Task to complete: Quote the passage of the post on intergenerational trauma from "We either commit" up to and including "is worth it.".

Document section:
────────
Intergenerational Trauma should never be a norm within the Black Community.
Updated: Dec 14, 2020
I don't think a lot of people realize the weight that generational trauma has on not just the way you are raised but the way you interact in personal relationships involving dating, marriage, friendships and raising kids. To come from a background that has experienced various forms of abuse can be traumatizing and can have an significant amount of influence on the way you live your life. Licensed therapist, certified trauma professional and Youtuber Tamara Hill deeply emphasizes how the trauma can way to the times of our ancestors thus causing deeply rooted issues such as addiction, abuse, mental health issues that spans from mothers, fathers, aunts, cousins, grandparents. etc. We shouldn't be captive by a long cycle of trauma that we are not responsible for.
A big problem in our community is that we don't seek the help that we need in order to recover. We would rather hide it, not speak on it, cover it up causing long-term factors to come into play such as psychotic episodes, depression, anxiety, chronic stress. Seeking help and getting therapy shouldn't be taboo and yes, it is a lot of work but to heal in a healthy and positive way can be rewarding in the end. The benefit of healing is everything in a mental, spiritual and physical sense.
Through generations we learn, see and hear everything that our families say and do. Trauma can be another part of the interactions, stories, situations, food, music, art, political engagement, economic development (or lack thereof), and personal narrative that are given to us, passed down again and again. I think that when we are born, we learn from watching the members of our family, from how we watch our mothers and fathers interact to the way we see our grandparents treated each other. In a cycle of various forms of abuse, it is a repetitive dance that we all are accustomed to at some point in our lives whether we want to admit it or not. For those of us who find themselves in traumatic spaces, whether they be political, social, economic, personal, macro, global, or self-imposed, we should learn how to deal with it healthily.
We either commit the same mistakes that those before us have done or set a new tone for the lives we are impacting not just within ourselves but whether that is a husband, wife, daughter, son, niece, nephew, etc. We can't erase what is done to us and what has been done to those before us but in order to heal and move on gracefully without pain, anger and defeat, we can accept it and be ready to seek help and heal when ready. It can take years but the reward of a positive mindset, attitude and aura is worth it.
────────
Information supplied:
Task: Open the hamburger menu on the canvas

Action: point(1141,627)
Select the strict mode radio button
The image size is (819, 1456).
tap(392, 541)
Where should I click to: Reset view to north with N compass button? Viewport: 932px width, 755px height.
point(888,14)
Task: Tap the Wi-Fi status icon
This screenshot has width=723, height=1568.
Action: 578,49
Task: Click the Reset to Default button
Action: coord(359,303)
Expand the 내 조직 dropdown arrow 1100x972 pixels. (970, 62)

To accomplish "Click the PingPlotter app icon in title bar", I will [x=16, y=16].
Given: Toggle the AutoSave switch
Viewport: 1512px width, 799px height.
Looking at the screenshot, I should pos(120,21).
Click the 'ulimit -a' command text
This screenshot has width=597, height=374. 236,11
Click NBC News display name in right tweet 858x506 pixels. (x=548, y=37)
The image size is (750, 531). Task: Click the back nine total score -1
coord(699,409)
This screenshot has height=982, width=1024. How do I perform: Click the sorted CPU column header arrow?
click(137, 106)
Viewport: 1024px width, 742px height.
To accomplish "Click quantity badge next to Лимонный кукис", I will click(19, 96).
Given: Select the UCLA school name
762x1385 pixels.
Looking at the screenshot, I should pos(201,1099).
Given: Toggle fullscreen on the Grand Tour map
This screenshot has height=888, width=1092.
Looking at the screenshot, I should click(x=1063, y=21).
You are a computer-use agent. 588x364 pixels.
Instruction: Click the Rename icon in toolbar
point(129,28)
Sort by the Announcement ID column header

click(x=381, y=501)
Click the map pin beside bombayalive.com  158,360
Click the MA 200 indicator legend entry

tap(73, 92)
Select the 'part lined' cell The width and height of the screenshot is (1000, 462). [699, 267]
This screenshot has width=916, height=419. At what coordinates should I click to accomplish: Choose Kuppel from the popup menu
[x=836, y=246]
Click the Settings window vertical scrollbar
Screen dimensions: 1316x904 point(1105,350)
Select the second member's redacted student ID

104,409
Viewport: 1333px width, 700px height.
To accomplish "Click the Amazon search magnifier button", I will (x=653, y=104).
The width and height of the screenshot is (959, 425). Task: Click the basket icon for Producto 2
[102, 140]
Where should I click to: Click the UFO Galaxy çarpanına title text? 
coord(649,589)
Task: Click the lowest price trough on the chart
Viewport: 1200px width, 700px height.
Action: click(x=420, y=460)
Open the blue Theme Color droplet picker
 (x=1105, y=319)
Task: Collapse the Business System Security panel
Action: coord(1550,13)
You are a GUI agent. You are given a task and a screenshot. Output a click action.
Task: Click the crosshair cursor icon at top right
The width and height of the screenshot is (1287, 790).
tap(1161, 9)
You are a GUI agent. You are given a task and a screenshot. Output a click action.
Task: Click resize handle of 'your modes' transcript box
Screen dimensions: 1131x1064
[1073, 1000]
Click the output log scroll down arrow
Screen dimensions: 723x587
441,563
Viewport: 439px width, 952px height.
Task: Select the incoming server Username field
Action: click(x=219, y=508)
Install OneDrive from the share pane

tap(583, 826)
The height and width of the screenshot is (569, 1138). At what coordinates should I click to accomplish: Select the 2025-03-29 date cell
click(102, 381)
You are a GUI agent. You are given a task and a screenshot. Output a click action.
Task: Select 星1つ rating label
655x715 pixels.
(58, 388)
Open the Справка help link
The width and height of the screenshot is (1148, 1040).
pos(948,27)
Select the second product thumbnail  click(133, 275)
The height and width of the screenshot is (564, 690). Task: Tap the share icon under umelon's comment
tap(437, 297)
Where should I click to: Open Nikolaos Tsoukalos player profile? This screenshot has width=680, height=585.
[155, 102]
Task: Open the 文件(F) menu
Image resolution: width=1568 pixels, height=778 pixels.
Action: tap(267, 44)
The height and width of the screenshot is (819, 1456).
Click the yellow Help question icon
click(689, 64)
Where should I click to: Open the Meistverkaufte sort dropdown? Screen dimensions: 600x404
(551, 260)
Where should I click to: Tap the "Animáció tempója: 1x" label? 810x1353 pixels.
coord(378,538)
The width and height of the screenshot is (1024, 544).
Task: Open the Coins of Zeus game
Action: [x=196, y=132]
────────
Written response:
We either commit the same mistakes that those before us have done or set a new tone for the lives we are impacting not just within ourselves but whether that is a husband, wife, daughter, son, niece, nephew, etc. We can't erase what is done to us and what has been done to those before us but in order to heal and move on gracefully without pain, anger and defeat, we can accept it and be ready to seek help and heal when ready. It can take years but the reward of a positive mindset, attitude and aura is worth it.